(Provided data)
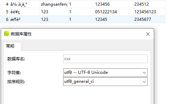Click the 数据库属性 dialog title text
Image resolution: width=174 pixels, height=104 pixels.
click(21, 34)

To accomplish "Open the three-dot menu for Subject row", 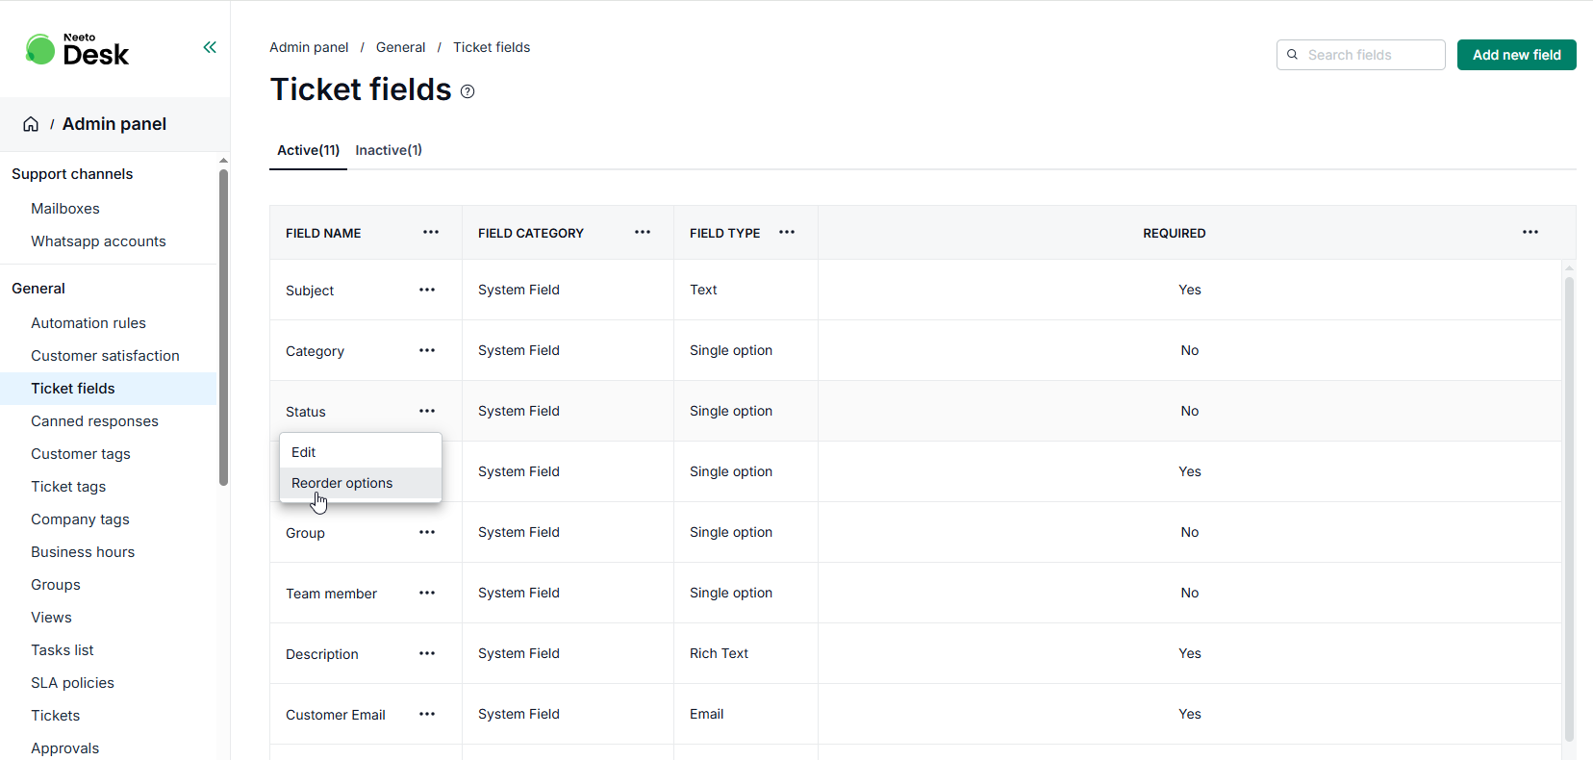I will tap(427, 290).
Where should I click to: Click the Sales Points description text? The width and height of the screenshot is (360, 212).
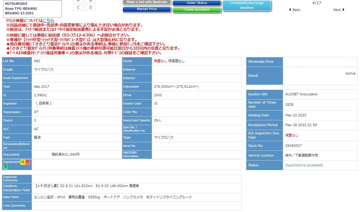click(113, 197)
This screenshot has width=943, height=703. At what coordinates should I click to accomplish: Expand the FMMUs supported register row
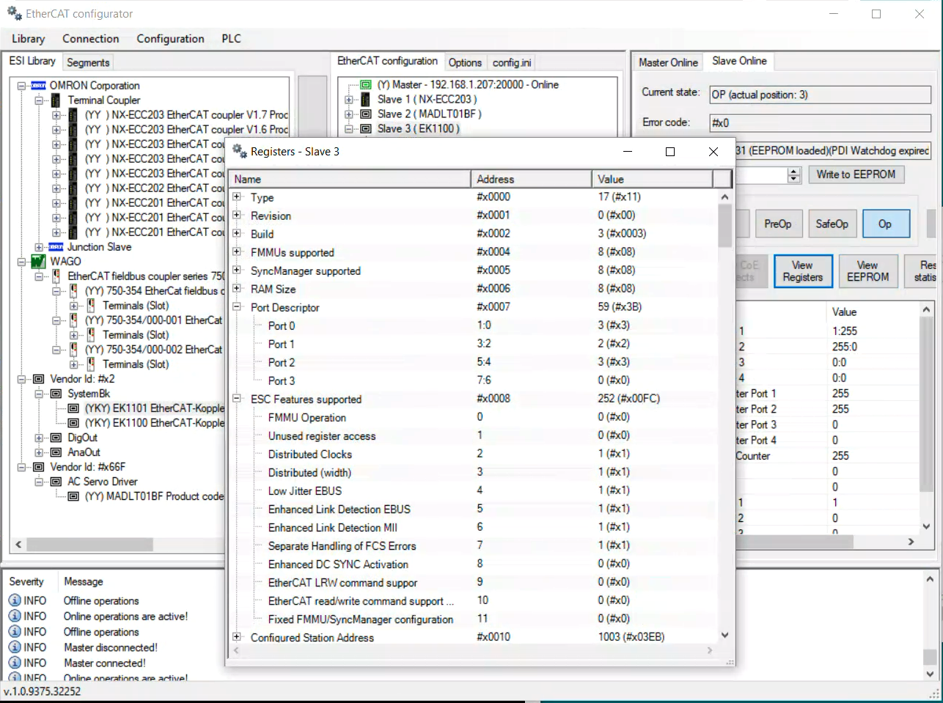tap(237, 251)
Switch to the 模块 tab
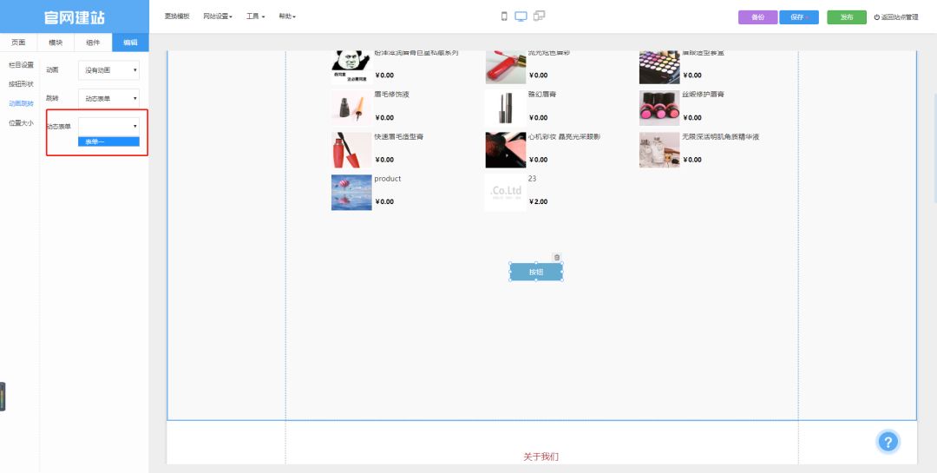Viewport: 937px width, 473px height. (56, 43)
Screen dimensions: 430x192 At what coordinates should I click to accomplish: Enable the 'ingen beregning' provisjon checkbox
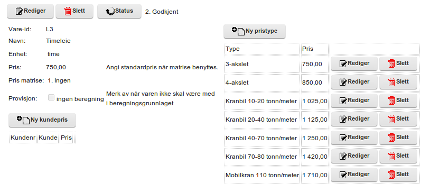[x=51, y=97]
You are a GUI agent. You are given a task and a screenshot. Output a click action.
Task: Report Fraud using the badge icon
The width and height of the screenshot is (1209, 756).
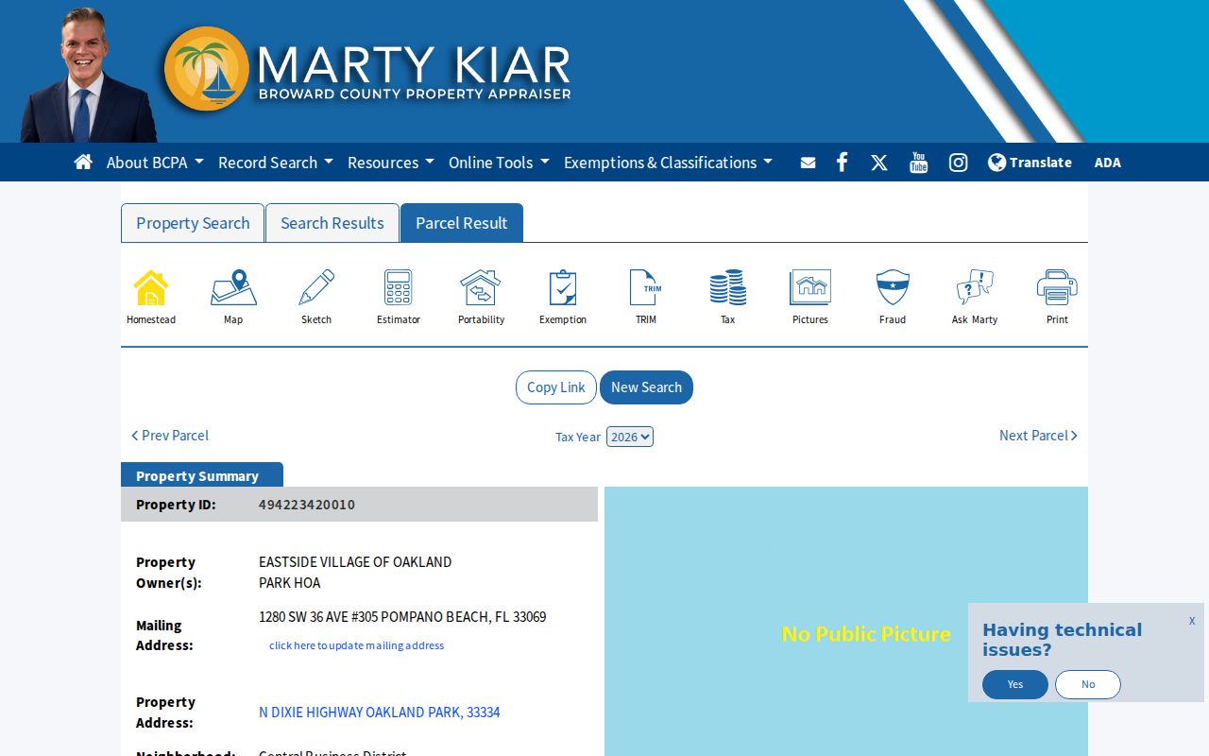point(893,288)
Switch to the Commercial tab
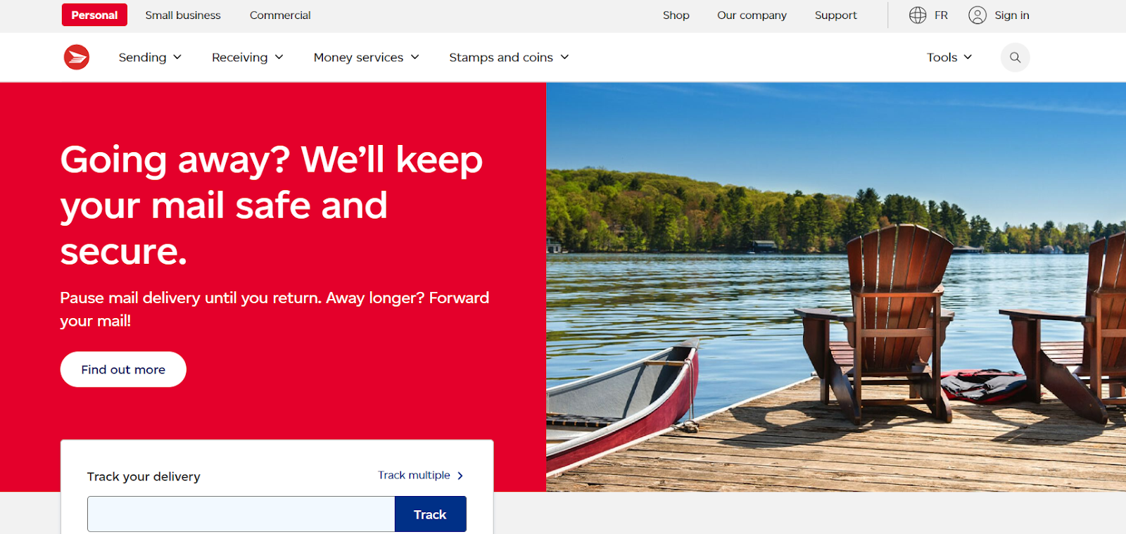Viewport: 1126px width, 534px height. (280, 15)
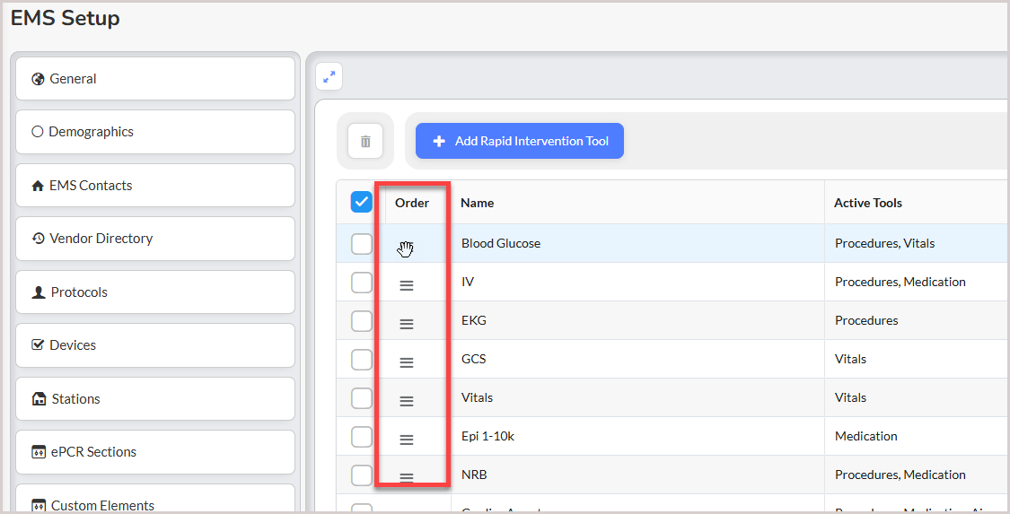Image resolution: width=1010 pixels, height=514 pixels.
Task: Open the Vendor Directory section
Action: coord(155,239)
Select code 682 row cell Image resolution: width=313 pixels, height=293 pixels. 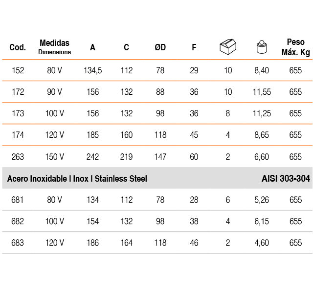click(18, 221)
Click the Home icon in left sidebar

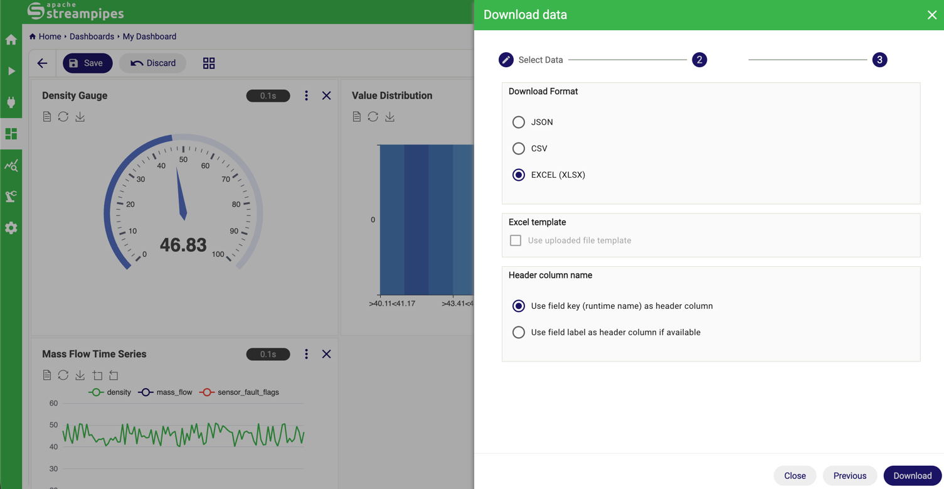[x=11, y=40]
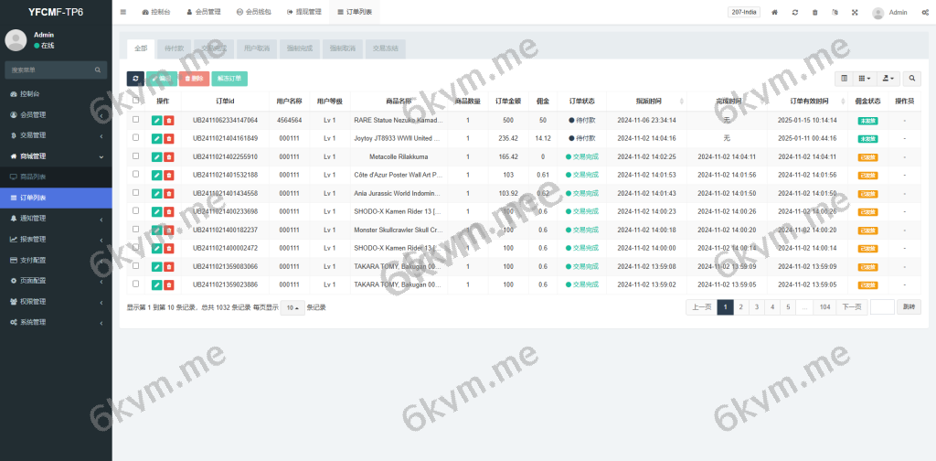This screenshot has height=461, width=936.
Task: Click the sidebar menu search field
Action: [50, 70]
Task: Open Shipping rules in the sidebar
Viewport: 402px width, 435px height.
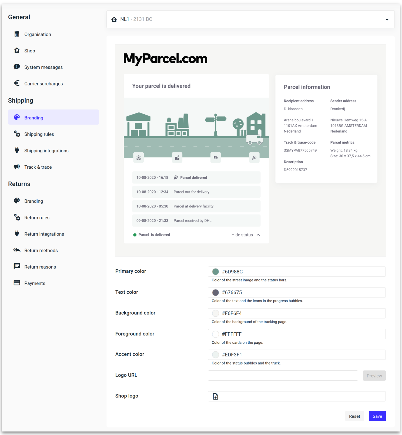Action: pyautogui.click(x=39, y=134)
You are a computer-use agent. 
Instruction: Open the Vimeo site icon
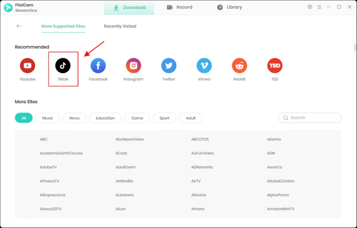pyautogui.click(x=204, y=65)
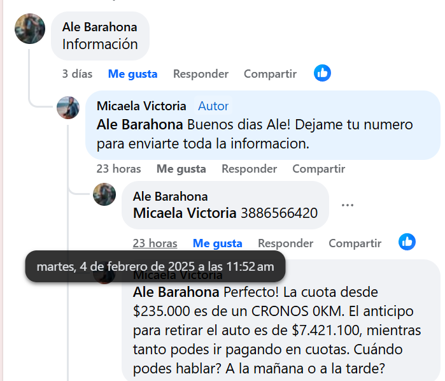This screenshot has width=445, height=381.
Task: Open Micaela Victoria's name next to Autor badge
Action: pyautogui.click(x=141, y=106)
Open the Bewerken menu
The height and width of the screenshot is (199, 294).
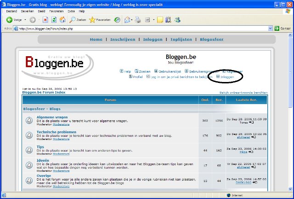pos(27,11)
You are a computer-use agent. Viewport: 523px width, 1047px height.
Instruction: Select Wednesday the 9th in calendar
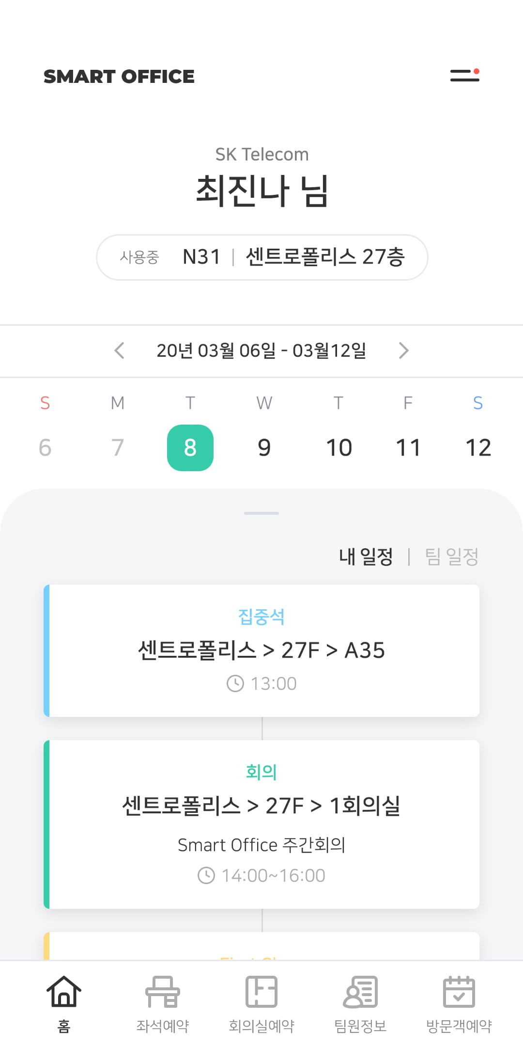pos(264,447)
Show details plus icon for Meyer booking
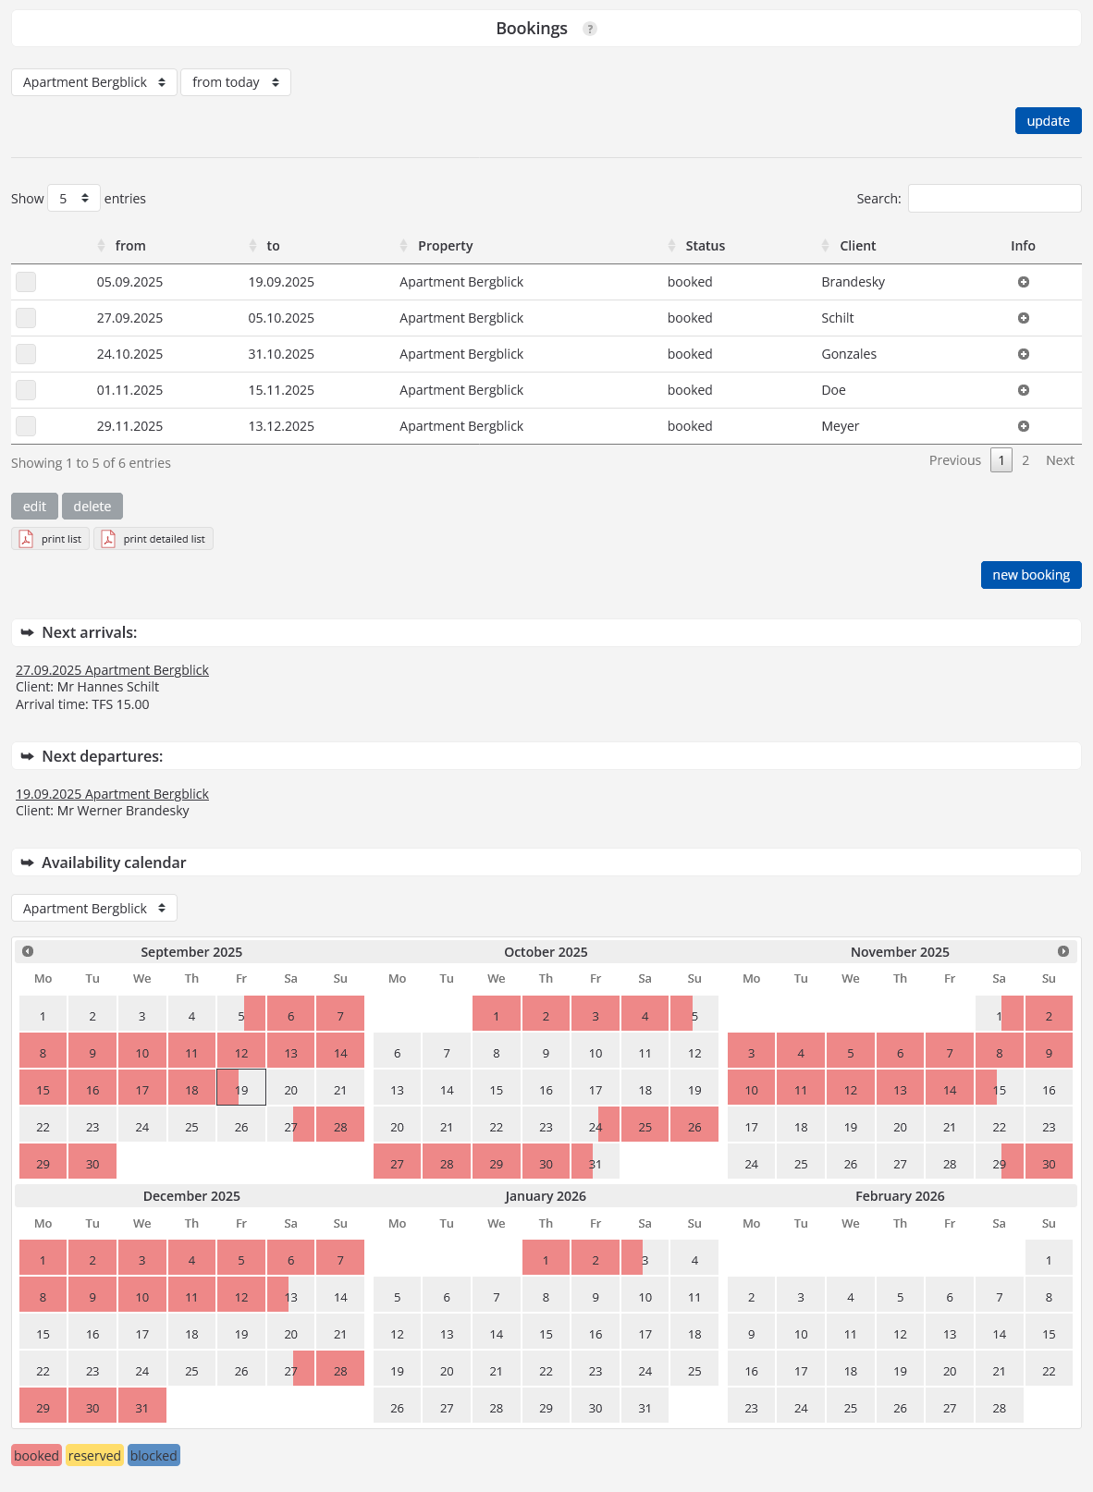The height and width of the screenshot is (1492, 1093). click(x=1023, y=426)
(End Provided data)
Aim of the task >> Within the records above, tally the lines that contain "agent". Give the total and nothing more.

Response to the exercise >> 3